- Your task: The records below should be set down in full, please, without any change.

BEGIN Study material

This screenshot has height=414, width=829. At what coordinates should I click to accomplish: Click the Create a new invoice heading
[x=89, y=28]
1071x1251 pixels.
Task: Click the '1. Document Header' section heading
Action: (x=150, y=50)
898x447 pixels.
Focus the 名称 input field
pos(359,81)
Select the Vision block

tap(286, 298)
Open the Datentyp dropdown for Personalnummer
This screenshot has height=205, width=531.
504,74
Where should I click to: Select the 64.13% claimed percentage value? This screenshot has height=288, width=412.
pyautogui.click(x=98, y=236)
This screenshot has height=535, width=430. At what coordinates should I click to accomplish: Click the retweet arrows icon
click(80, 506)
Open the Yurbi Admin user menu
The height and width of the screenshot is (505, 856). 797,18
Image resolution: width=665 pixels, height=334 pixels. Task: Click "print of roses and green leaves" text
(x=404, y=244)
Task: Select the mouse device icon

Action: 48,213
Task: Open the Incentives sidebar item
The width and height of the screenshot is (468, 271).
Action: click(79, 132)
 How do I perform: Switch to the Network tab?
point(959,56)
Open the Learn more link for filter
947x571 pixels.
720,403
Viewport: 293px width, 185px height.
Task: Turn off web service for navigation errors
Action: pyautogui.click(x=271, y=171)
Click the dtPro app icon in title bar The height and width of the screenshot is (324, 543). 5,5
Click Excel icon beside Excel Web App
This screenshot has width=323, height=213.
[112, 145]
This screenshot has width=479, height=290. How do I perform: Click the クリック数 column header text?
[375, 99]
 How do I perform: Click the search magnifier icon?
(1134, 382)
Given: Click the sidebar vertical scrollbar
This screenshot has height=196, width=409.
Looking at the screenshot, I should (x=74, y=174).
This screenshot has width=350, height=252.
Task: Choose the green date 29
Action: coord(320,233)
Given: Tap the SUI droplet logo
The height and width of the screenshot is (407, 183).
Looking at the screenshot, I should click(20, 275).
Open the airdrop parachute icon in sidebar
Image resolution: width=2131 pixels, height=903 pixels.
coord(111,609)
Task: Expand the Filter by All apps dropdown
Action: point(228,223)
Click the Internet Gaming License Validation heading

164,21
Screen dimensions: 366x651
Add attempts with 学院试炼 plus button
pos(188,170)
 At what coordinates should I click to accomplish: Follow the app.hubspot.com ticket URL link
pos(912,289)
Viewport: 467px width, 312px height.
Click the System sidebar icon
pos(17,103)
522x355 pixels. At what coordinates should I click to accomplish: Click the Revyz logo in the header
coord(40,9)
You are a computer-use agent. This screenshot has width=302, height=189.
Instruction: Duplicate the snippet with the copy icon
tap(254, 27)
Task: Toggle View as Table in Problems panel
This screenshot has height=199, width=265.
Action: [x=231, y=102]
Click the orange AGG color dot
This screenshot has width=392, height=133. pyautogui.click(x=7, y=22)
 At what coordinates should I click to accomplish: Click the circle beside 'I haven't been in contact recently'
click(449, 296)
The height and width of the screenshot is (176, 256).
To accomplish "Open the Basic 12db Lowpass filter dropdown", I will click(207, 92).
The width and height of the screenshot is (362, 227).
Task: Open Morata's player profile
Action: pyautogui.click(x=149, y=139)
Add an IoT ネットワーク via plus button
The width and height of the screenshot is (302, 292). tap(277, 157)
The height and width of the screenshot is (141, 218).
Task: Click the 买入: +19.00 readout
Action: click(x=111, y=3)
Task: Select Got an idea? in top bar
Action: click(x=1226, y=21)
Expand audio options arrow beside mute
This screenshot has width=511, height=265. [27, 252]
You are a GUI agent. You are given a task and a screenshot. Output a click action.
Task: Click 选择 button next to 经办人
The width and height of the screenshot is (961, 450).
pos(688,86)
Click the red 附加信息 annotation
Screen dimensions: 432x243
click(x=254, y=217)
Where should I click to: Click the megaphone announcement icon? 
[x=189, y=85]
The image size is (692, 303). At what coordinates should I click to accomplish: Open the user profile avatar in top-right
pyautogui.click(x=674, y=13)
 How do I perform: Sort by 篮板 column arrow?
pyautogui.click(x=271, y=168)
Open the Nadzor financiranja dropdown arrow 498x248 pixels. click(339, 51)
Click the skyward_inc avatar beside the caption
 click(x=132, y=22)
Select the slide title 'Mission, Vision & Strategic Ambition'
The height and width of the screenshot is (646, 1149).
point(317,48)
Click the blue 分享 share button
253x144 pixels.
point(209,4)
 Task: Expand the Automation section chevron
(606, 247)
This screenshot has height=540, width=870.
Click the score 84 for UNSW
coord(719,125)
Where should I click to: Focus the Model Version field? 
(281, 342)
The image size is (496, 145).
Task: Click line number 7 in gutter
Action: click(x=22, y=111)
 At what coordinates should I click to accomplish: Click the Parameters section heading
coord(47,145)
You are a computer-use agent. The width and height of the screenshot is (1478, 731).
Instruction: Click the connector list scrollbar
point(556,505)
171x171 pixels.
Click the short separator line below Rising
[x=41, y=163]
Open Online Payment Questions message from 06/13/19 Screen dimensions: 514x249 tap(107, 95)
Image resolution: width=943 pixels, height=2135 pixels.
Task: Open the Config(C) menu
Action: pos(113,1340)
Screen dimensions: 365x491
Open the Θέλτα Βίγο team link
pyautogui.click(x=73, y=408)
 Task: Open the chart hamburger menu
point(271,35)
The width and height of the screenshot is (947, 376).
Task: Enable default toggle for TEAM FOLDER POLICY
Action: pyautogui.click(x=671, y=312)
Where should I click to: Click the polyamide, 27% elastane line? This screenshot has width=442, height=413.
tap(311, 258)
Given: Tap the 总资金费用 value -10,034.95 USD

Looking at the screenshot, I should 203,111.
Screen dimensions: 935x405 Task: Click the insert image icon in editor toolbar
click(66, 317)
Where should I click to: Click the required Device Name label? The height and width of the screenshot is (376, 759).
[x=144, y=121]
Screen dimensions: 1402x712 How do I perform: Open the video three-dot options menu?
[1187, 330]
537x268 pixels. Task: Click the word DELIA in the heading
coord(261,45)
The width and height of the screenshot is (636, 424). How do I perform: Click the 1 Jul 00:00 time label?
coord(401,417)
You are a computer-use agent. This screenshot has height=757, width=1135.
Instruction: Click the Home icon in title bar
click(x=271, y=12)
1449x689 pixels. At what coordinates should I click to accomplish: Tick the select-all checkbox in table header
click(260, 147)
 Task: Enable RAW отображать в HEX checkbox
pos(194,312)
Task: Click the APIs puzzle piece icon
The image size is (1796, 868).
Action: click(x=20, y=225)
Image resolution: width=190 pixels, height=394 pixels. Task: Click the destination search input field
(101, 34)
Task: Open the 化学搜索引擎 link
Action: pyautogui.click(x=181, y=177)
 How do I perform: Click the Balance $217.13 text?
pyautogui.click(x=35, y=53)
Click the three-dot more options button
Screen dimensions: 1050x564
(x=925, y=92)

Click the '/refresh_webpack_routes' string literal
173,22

END Study material

- Solution below:
This screenshot has height=414, width=829. At what coordinates should I click to accomplish: Click the Create a new invoice heading
[x=89, y=28]
1071x1251 pixels.
Task: Click the '1. Document Header' section heading
Action: (x=150, y=50)
898x447 pixels.
Focus the 名称 input field
pos(359,81)
Select the Vision block

tap(286, 298)
Open the Datentyp dropdown for Personalnummer
This screenshot has height=205, width=531.
504,74
Where should I click to: Select the 64.13% claimed percentage value? This screenshot has height=288, width=412.
pyautogui.click(x=98, y=236)
This screenshot has height=535, width=430. At what coordinates should I click to accomplish: Click the retweet arrows icon
click(80, 506)
Open the Yurbi Admin user menu
The height and width of the screenshot is (505, 856). 797,18
Image resolution: width=665 pixels, height=334 pixels. Task: Click "print of roses and green leaves" text
(x=404, y=244)
Task: Select the mouse device icon

Action: 48,213
Task: Open the Incentives sidebar item
The width and height of the screenshot is (468, 271).
Action: click(79, 132)
 How do I perform: Switch to the Network tab?
point(959,56)
Open the Learn more link for filter
947x571 pixels.
720,403
Viewport: 293px width, 185px height.
Task: Turn off web service for navigation errors
Action: pyautogui.click(x=271, y=171)
Click the dtPro app icon in title bar The height and width of the screenshot is (324, 543). 5,5
Click Excel icon beside Excel Web App
This screenshot has width=323, height=213.
[112, 145]
This screenshot has width=479, height=290. How do I perform: Click the クリック数 column header text?
[375, 99]
 How do I perform: Click the search magnifier icon?
(1134, 382)
Given: Click the sidebar vertical scrollbar
This screenshot has height=196, width=409.
Looking at the screenshot, I should (x=74, y=174).
This screenshot has width=350, height=252.
Task: Choose the green date 29
Action: coord(320,233)
Given: Tap the SUI droplet logo
The height and width of the screenshot is (407, 183).
Looking at the screenshot, I should click(20, 275).
Open the airdrop parachute icon in sidebar
Image resolution: width=2131 pixels, height=903 pixels.
coord(111,609)
Task: Expand the Filter by All apps dropdown
Action: point(228,223)
Click the Internet Gaming License Validation heading

164,21
Screen dimensions: 366x651
Add attempts with 学院试炼 plus button
pos(188,170)
 At what coordinates should I click to accomplish: Follow the app.hubspot.com ticket URL link
pos(912,289)
Viewport: 467px width, 312px height.
Click the System sidebar icon
pos(17,103)
522x355 pixels. At what coordinates should I click to accomplish: Click the Revyz logo in the header
coord(40,9)
You are a computer-use agent. This screenshot has width=302, height=189.
Instruction: Duplicate the snippet with the copy icon
tap(254, 27)
Task: Toggle View as Table in Problems panel
This screenshot has height=199, width=265.
Action: [x=231, y=102]
Click the orange AGG color dot
This screenshot has width=392, height=133. pyautogui.click(x=7, y=22)
 At what coordinates should I click to accomplish: Click the circle beside 'I haven't been in contact recently'
click(449, 296)
The height and width of the screenshot is (176, 256).
To accomplish "Open the Basic 12db Lowpass filter dropdown", I will click(207, 92).
The width and height of the screenshot is (362, 227).
Task: Open Morata's player profile
Action: pyautogui.click(x=149, y=139)
Add an IoT ネットワーク via plus button
The width and height of the screenshot is (302, 292). tap(277, 157)
The height and width of the screenshot is (141, 218).
Task: Click the 买入: +19.00 readout
Action: click(x=111, y=3)
Task: Select Got an idea? in top bar
Action: click(x=1226, y=21)
Expand audio options arrow beside mute
This screenshot has width=511, height=265. [27, 252]
You are a GUI agent. You are given a task and a screenshot. Output a click action.
Task: Click 选择 button next to 经办人
The width and height of the screenshot is (961, 450).
pos(688,86)
Click the red 附加信息 annotation
Screen dimensions: 432x243
click(x=254, y=217)
Where should I click to: Click the megaphone announcement icon? 
[x=189, y=85]
The image size is (692, 303). At what coordinates should I click to accomplish: Open the user profile avatar in top-right
pyautogui.click(x=674, y=13)
 How do I perform: Sort by 篮板 column arrow?
pyautogui.click(x=271, y=168)
Open the Nadzor financiranja dropdown arrow 498x248 pixels. click(339, 51)
Click the skyward_inc avatar beside the caption
 click(x=132, y=22)
Select the slide title 'Mission, Vision & Strategic Ambition'
The height and width of the screenshot is (646, 1149).
point(317,48)
Click the blue 分享 share button
253x144 pixels.
point(209,4)
 Task: Expand the Automation section chevron
(606, 247)
This screenshot has height=540, width=870.
Click the score 84 for UNSW
coord(719,125)
Where should I click to: Focus the Model Version field? 
(281, 342)
The image size is (496, 145).
Task: Click line number 7 in gutter
Action: click(x=22, y=111)
 At what coordinates should I click to accomplish: Click the Parameters section heading
coord(47,145)
You are a computer-use agent. The width and height of the screenshot is (1478, 731).
Instruction: Click the connector list scrollbar
point(556,505)
171x171 pixels.
Click the short separator line below Rising
[x=41, y=163]
Open Online Payment Questions message from 06/13/19 Screen dimensions: 514x249 tap(107, 95)
Image resolution: width=943 pixels, height=2135 pixels.
Task: Open the Config(C) menu
Action: pos(113,1340)
Screen dimensions: 365x491
Open the Θέλτα Βίγο team link
pyautogui.click(x=73, y=408)
 Task: Open the chart hamburger menu
point(271,35)
The width and height of the screenshot is (947, 376).
Task: Enable default toggle for TEAM FOLDER POLICY
Action: pyautogui.click(x=671, y=312)
Where should I click to: Click the polyamide, 27% elastane line? This screenshot has width=442, height=413.
tap(311, 258)
Given: Tap the 总资金费用 value -10,034.95 USD

Looking at the screenshot, I should 203,111.
Screen dimensions: 935x405 Task: Click the insert image icon in editor toolbar
click(66, 317)
Where should I click to: Click the required Device Name label? The height and width of the screenshot is (376, 759).
[x=144, y=121]
Screen dimensions: 1402x712 How do I perform: Open the video three-dot options menu?
[1187, 330]
537x268 pixels. Task: Click the word DELIA in the heading
coord(261,45)
The width and height of the screenshot is (636, 424). How do I perform: Click the 1 Jul 00:00 time label?
coord(401,417)
You are a computer-use agent. This screenshot has height=757, width=1135.
Instruction: Click the Home icon in title bar
click(x=271, y=12)
1449x689 pixels. At what coordinates should I click to accomplish: Tick the select-all checkbox in table header
click(260, 147)
 Task: Enable RAW отображать в HEX checkbox
pos(194,312)
Task: Click the APIs puzzle piece icon
The image size is (1796, 868).
Action: click(x=20, y=225)
Image resolution: width=190 pixels, height=394 pixels. Task: Click the destination search input field
(101, 34)
Task: Open the 化学搜索引擎 link
Action: pyautogui.click(x=181, y=177)
 How do I perform: Click the Balance $217.13 text?
pyautogui.click(x=35, y=53)
Click the three-dot more options button
Screen dimensions: 1050x564
(x=925, y=92)

Click the '/refresh_webpack_routes' string literal
173,22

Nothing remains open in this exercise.